2Cailabs, Rennes 35200, France.
3R-DEX Systems, Marietta, Georgia 30068, USA.
4School of Electrical Engineering, Tel Aviv University, Ramat Aviv 69978, Israel.
*Correspondence to: longl@usc.edu, willner@usc.edu.
†These authors contributed equally to this work.
Abstract
We explore the use of orbital-angular-momentum (OAM)-multiplexing to increase the capacity of free-space data transmission to moving platforms, with an added potential benefit of decreasing the probability of data intercept. Specifically, we experimentally demonstrate and characterize the performance of an OAM-multiplexed, free-space optical (FSO) communications link between a ground station and a moving unmanned-aerial-vehicle (UAV). We achieve a total capacity of 80 Gbit/s up to 100-m-roundtrip link by multiplexing 2 OAM beams, each carrying a 40-Gbit/s quadrature-phase-shift-keying (QPSK) signal.
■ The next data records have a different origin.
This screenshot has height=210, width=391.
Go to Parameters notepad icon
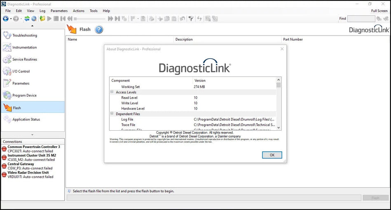coord(7,84)
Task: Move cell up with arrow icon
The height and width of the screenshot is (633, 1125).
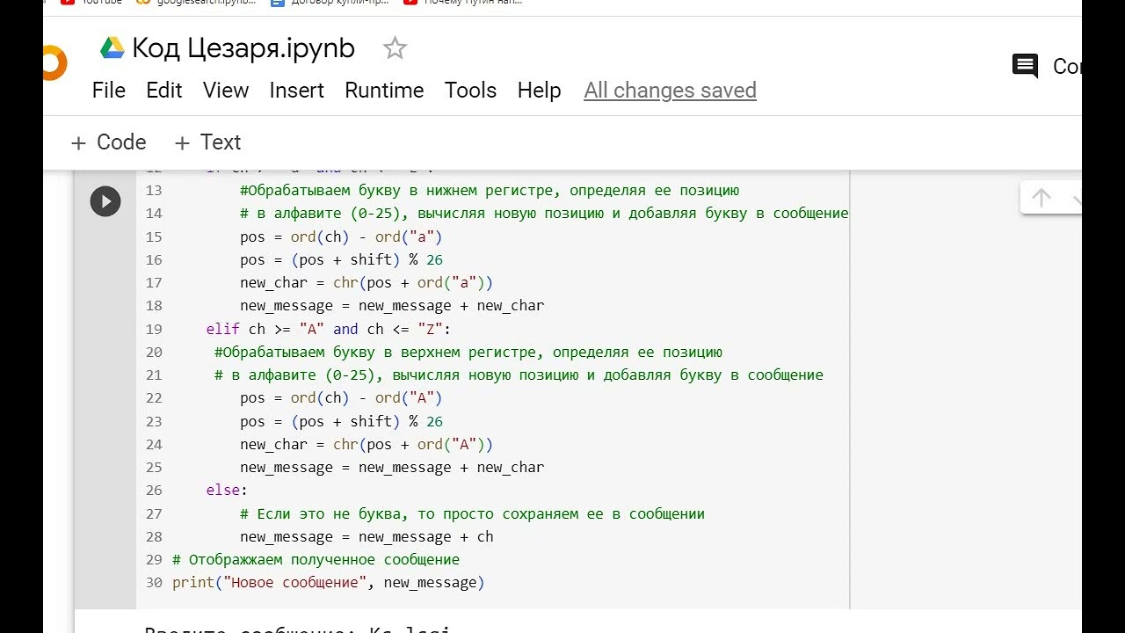Action: tap(1042, 199)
Moreover, we investigate for static, hovering, and moving conditions the effects of channel impairments, including: tracking errors, propeller-induced airflows, power loss, intermodal crosstalk, and system bit error rate (BER). We find the following: (a) when the UAV hovers in the air, the power on the desired mode fluctuates by 2.1 dB, while the crosstalk to the other mode is -19 dB below the power on the desired mode; and (b) when the UAV moves in the air, the power fluctuation on the desired mode increases to 4.3 dB and the crosstalk to the other mode increases to -10 dB. Furthermore, the channel crosstalk decreases with an increase in OAM mode spacing.